Они хвалили ее Колю не для того, чтобы ее утешить и сказать приятное. Довоенные времена казались самыми добрыми - сытыми и счастливыми, и отрадно было их повспоминать. Потом они простились, бабы погоревали над бедной Сашкой, перевязали потуже платки и снова замахали граблями.
- Мам, ну что ты опять задумалась! Не думай, не надо! Пойдем спать.

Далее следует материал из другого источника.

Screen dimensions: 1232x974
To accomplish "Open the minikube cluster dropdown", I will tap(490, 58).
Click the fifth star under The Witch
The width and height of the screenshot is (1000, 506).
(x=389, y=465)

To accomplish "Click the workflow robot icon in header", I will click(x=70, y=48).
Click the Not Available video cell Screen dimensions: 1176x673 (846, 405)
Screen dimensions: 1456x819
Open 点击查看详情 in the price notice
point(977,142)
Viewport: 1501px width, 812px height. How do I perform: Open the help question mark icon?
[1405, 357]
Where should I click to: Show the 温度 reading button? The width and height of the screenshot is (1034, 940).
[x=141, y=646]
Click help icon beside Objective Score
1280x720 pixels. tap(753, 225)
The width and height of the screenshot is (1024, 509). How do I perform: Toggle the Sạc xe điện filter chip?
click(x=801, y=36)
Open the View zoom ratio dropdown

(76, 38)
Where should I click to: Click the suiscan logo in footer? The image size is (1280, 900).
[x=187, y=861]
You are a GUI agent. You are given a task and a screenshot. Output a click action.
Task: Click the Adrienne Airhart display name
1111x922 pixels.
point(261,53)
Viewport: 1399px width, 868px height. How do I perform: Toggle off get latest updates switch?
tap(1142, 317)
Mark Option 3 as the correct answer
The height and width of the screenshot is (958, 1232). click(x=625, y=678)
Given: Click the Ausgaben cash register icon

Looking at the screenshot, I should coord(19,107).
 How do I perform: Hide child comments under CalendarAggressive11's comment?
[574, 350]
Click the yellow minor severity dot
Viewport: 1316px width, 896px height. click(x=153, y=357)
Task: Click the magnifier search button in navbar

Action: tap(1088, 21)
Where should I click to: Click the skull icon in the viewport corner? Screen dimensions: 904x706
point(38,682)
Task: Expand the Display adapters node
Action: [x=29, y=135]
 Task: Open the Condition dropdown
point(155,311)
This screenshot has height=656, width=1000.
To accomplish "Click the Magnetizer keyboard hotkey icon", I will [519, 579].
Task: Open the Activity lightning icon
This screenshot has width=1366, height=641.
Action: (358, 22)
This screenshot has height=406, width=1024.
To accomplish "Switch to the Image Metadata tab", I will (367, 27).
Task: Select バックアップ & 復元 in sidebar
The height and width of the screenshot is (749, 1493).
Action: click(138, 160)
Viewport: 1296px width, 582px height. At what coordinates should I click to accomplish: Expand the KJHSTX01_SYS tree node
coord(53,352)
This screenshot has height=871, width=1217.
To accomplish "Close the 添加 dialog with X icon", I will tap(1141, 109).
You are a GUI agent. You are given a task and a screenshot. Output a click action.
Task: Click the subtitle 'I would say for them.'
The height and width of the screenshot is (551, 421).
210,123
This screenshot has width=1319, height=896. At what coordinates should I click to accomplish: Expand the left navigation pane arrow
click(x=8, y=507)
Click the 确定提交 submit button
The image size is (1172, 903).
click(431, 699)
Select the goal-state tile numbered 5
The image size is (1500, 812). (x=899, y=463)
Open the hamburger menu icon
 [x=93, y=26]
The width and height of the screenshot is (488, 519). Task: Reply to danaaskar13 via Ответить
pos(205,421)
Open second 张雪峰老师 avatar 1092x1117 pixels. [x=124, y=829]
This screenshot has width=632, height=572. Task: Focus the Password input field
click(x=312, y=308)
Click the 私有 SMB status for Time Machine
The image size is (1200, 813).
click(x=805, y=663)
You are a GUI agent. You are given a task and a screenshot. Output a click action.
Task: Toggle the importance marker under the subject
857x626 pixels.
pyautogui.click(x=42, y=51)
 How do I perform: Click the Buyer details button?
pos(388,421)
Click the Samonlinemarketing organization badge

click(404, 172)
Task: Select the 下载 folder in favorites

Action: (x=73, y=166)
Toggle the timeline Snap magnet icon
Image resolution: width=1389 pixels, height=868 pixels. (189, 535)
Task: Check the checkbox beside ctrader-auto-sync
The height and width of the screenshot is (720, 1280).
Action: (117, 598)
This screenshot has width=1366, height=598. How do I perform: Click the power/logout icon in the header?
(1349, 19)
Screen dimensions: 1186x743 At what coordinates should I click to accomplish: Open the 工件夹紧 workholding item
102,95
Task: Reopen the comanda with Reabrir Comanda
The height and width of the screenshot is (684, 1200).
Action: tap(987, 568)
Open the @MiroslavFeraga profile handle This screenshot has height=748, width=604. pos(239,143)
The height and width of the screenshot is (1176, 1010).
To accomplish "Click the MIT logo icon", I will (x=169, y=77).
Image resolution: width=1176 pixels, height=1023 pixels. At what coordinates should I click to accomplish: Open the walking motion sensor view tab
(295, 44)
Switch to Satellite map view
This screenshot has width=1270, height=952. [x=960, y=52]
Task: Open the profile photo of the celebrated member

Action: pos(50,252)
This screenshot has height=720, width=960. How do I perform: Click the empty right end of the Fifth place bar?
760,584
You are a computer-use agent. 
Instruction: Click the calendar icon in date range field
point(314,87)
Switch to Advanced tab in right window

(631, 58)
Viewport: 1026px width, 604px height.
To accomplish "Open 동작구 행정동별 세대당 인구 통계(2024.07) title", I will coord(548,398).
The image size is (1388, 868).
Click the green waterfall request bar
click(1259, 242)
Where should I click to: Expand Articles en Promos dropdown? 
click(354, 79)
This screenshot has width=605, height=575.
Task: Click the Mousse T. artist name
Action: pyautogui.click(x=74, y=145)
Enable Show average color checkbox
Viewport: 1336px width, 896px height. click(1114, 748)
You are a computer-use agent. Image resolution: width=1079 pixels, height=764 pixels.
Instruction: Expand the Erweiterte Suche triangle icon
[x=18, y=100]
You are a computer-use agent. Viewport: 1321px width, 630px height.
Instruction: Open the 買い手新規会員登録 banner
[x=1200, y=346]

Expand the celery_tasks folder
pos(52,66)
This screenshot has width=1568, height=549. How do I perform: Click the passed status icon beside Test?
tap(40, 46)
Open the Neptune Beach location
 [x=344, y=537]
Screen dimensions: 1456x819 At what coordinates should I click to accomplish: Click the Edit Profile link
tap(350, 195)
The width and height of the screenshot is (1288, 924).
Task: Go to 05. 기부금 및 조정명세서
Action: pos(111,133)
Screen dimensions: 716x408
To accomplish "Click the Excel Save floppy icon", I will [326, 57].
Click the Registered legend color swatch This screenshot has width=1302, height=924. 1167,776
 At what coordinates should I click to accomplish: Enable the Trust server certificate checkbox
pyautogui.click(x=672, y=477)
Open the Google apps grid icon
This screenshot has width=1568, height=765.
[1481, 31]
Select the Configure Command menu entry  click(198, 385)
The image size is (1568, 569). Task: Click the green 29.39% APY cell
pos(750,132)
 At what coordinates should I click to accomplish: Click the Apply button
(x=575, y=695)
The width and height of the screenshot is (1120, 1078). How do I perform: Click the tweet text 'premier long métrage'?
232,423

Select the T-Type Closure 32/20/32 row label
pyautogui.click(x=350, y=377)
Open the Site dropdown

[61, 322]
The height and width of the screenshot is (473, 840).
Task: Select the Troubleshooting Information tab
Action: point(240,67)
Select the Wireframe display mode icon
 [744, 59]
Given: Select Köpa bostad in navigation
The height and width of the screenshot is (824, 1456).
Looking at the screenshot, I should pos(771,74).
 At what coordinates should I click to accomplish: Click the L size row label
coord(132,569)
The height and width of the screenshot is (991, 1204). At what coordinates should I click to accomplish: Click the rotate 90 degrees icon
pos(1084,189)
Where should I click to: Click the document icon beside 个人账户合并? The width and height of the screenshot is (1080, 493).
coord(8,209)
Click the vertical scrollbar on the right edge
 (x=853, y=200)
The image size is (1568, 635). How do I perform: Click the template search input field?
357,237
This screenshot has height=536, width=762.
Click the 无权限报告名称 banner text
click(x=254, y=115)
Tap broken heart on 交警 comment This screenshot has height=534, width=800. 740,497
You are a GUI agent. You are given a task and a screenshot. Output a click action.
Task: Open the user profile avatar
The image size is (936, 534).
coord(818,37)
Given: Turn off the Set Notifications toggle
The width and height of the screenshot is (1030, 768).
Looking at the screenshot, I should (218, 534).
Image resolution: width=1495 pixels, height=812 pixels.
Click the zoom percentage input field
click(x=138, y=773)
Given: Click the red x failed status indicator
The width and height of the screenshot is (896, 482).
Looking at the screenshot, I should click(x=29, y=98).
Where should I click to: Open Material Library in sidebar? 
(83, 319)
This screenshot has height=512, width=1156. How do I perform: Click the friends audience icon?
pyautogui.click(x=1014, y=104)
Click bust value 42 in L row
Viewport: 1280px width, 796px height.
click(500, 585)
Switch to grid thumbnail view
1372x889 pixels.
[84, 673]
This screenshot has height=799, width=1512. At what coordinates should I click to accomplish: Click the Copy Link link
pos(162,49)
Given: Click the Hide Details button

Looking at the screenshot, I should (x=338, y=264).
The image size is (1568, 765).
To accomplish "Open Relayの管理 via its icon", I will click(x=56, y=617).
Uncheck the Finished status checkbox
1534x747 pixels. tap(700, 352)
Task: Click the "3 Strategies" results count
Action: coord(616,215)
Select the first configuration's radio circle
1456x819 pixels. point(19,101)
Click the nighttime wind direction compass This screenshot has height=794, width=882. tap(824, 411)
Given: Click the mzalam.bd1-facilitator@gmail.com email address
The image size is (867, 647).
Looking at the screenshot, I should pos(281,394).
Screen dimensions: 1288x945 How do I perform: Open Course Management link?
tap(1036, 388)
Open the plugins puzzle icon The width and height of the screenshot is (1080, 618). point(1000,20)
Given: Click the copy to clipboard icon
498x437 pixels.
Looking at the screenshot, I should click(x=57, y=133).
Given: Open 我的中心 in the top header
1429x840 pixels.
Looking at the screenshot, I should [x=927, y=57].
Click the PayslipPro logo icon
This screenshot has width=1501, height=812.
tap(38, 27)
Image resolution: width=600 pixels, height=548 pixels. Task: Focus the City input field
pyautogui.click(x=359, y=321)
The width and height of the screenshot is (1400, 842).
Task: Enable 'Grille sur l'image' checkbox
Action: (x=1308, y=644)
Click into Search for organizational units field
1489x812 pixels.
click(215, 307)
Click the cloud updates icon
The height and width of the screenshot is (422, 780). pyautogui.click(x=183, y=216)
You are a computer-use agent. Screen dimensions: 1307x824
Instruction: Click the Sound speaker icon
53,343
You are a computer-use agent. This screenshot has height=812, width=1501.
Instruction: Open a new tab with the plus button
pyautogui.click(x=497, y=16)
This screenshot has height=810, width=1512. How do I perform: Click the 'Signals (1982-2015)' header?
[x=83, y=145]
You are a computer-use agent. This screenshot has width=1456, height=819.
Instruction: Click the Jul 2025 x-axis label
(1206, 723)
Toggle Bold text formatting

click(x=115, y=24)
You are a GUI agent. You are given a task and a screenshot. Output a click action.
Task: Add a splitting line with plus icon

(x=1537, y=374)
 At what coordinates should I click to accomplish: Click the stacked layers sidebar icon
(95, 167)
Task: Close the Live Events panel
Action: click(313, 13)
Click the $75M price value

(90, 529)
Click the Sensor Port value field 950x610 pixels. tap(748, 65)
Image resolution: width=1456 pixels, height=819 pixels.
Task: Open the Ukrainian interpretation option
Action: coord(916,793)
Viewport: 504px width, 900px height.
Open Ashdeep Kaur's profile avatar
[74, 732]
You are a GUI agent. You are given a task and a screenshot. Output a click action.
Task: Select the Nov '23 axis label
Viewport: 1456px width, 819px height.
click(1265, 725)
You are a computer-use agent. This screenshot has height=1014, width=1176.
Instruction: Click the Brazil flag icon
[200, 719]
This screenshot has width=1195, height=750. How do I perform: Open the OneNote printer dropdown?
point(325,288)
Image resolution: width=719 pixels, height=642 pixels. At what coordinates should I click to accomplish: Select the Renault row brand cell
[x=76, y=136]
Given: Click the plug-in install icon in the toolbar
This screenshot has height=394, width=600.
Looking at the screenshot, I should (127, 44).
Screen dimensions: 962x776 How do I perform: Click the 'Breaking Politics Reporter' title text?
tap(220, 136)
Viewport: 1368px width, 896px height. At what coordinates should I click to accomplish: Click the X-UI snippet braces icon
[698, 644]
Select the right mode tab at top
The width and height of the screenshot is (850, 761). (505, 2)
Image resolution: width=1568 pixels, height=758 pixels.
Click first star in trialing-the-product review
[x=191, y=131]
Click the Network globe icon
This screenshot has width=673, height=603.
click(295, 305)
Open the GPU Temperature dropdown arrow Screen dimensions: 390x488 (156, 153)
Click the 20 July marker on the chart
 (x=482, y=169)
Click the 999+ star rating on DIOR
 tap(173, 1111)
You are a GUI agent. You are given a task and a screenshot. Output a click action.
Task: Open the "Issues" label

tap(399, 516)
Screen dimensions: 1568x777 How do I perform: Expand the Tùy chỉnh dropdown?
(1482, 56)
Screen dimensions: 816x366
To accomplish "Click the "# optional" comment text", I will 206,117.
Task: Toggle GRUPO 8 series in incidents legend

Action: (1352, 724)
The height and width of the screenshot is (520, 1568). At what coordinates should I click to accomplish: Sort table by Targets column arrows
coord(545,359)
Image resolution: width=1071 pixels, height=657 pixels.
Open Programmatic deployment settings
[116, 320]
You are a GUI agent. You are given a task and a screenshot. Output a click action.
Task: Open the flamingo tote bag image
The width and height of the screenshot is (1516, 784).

Анюта заставила ее очнуться, насильно увела в спаленку, уложила. Они обе намаялись за этот день, но долго не могли уснуть. Анюте не давала покоя мысль, что их Суббоньки уже нет на свете, забили, превратили их кормилицу в куски мяса. Вдруг раздался из темноты голос матери:
- Мне не столько жалко, Анют, сколько стыдно. Помнишь, как Варя Чижова переезжала к дочке? Я нанялась ее барахло перевезти на своей корове сундук, посуду, ризье всякое... Никогда мне так не хотелось умереть, как сегодня. Из последних сил живу, доскребаю остаточки. Сейчас бы мне прибраться и тебя освободить, только держу при себе, заедаю твой век.